Opinion

Like Gaza and Ukraine, the death of Alexei Navalny should shake us from our complacency - The Irish News view

Our freedoms and democracy can be taken for granted far too easily

A protester holds a picture of Alexei Navalny in London
Alexei Navalny, Russian president Vladimir Putin's most persistent opponent, died in a Siberian prison (Jonathan Brady/PA)

Even in a country where he exercises total power, Alexei Navalny’s was the one name that Vladimir Putin could not bring himself to utter. The tyrant would instead refer to his arch-critic by euphemisms such as “that character” or “a poor excuse for a politician”.

Putin may have thought he was dehumanising or delegitimising his most stubborn and courageous opponent by denying his very name. It didn’t work, any more than persecuting and poisoning him, or sending him to prison.

It is a fateful irony that the name Alexei Navalny is now known all over the world.

Like no-one else, Navalny shone a spotlight on the corruption and vanity oozing from the black heart of Putin’s regime. We know about Ukraine, the cyber-attacks, interference in western elections, the poisonings; but Navalny showed how Putin and his cronies – “the party of thieves and crooks” – had also robbed Russia and its people.



His defiance got him killed, in the bleak grip of a Siberian penal colony. He was three years into a 19-year sentence on trumped-up charges. The 47-year-old apparently fell ill after a walk and lost consciousness. His mother, who has faced delays in recovering his body, was told he suffered ‘sudden death syndrome’.
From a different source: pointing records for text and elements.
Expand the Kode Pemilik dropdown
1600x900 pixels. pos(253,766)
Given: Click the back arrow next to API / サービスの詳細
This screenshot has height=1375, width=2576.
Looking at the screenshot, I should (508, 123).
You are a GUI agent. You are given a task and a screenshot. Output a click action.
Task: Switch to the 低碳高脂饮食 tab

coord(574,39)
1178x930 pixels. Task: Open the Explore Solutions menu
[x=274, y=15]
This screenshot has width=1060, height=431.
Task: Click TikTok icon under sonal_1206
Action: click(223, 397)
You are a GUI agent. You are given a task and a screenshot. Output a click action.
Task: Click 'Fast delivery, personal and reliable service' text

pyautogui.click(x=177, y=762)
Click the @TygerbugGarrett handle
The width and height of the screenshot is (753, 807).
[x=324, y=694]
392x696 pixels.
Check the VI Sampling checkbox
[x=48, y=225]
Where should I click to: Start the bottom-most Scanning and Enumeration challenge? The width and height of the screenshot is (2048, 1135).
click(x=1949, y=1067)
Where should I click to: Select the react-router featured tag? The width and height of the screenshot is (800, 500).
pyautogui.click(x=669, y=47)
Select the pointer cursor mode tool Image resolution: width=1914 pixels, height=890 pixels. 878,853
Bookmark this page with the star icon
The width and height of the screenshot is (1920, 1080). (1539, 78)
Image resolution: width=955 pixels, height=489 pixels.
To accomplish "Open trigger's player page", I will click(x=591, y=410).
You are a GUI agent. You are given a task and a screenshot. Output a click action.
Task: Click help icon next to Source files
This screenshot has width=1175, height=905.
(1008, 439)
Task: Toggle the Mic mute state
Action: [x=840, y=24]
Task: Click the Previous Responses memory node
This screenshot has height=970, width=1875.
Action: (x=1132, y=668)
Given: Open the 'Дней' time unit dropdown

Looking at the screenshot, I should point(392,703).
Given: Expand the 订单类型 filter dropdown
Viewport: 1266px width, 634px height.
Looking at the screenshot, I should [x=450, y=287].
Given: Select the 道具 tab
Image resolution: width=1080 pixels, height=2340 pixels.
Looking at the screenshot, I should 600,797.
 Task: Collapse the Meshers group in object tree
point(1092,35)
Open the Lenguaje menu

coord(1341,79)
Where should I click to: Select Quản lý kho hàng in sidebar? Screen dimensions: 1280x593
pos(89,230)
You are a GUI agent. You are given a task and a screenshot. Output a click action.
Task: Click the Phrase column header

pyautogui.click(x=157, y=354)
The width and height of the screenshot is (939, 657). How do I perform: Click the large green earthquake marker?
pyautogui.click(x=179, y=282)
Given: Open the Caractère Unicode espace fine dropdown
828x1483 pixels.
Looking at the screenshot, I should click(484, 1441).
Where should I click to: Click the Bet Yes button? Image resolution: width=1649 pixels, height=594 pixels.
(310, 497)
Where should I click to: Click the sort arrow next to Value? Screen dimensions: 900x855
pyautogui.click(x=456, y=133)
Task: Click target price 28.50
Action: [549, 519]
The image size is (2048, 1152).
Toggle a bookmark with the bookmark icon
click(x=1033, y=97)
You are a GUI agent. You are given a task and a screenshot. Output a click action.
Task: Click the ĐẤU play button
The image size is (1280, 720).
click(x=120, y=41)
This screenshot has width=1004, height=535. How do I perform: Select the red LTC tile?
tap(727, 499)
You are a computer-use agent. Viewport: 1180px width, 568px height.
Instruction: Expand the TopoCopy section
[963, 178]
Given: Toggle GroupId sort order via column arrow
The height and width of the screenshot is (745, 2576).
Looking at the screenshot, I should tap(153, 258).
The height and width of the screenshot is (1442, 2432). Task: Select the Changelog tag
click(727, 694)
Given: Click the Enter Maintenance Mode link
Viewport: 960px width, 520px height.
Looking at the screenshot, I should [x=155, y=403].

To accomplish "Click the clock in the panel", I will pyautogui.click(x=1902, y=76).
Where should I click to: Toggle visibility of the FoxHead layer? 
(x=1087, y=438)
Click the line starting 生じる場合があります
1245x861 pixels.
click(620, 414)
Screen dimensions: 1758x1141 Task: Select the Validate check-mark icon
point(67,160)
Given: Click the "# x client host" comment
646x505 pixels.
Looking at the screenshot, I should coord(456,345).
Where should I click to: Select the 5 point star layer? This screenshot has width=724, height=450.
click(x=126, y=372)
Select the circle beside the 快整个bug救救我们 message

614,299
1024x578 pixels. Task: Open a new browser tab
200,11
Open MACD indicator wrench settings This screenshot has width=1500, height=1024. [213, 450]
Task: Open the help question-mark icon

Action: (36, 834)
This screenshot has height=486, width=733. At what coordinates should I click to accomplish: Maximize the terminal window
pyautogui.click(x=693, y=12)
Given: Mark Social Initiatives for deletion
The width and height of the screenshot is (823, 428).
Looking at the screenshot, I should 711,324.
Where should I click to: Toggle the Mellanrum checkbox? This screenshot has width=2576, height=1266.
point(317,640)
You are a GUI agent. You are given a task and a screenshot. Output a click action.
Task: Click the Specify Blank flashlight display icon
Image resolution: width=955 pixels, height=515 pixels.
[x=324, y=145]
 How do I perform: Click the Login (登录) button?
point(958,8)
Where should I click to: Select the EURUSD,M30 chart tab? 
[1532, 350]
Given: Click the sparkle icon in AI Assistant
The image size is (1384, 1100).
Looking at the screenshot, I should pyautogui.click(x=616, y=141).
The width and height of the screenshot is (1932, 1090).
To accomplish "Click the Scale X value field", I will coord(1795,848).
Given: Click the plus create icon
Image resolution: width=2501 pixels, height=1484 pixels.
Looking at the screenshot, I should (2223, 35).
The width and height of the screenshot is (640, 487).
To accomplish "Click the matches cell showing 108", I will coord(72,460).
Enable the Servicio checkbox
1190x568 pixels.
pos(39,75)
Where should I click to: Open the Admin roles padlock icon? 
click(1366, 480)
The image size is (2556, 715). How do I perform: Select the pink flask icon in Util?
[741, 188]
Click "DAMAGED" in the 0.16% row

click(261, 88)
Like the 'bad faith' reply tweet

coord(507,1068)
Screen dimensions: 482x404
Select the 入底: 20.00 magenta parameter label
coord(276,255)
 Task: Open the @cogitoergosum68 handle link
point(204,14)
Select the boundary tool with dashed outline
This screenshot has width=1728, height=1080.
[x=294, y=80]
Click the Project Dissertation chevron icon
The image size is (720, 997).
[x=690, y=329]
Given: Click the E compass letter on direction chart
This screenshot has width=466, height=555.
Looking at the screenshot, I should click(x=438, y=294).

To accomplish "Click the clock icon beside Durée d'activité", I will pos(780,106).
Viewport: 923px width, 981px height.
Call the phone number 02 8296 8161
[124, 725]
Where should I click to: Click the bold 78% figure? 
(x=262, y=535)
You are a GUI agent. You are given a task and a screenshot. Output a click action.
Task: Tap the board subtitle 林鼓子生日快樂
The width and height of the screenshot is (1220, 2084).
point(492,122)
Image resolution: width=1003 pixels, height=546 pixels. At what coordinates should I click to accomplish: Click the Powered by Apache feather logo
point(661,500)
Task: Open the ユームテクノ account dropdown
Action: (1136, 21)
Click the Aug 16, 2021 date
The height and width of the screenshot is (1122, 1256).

Alexei Navalny is seen behind the bars in a police van (Sergey Ponomarev/AP)
Alexei Navalny spent years behind bars, and also endured poisoning and persecution, for revealing the Putin regime's corruption (Sergey Ponomarev/AP)

That’s one way of putting it; maybe the prison beatings caught up with him, or perhaps Putin decided now was the time to permanently silence his most persistent opponent. We may never know the exact circumstances.

News of Navalny’s death broke as world leaders met at the Munich Security Conference, where Russia’s aggressions were already firmly on the agenda.



One of the speakers was Alexei Navalny’s wife Yulia. She called for Putin and his circle to “be held accountable for everything they did to our country, to my family and to my husband”.

We now wait to see how governments around the world respond, if at all. Outrage and fine words are easier than action. President Joe Biden says he is in no doubt that “Putin is responsible for Navalny’s death”; yet only last weekend his rival for the White House, Donald Trump, talked of how he would encourage Russia to attack other Nato countries who “didn’t pay”.

Trump shows what is at risk when we take our freedoms and democracy for granted. The war in Ukraine, the apocalyptic scenes from Gaza and now the death of Alexei Navalny should shake us from our complacency.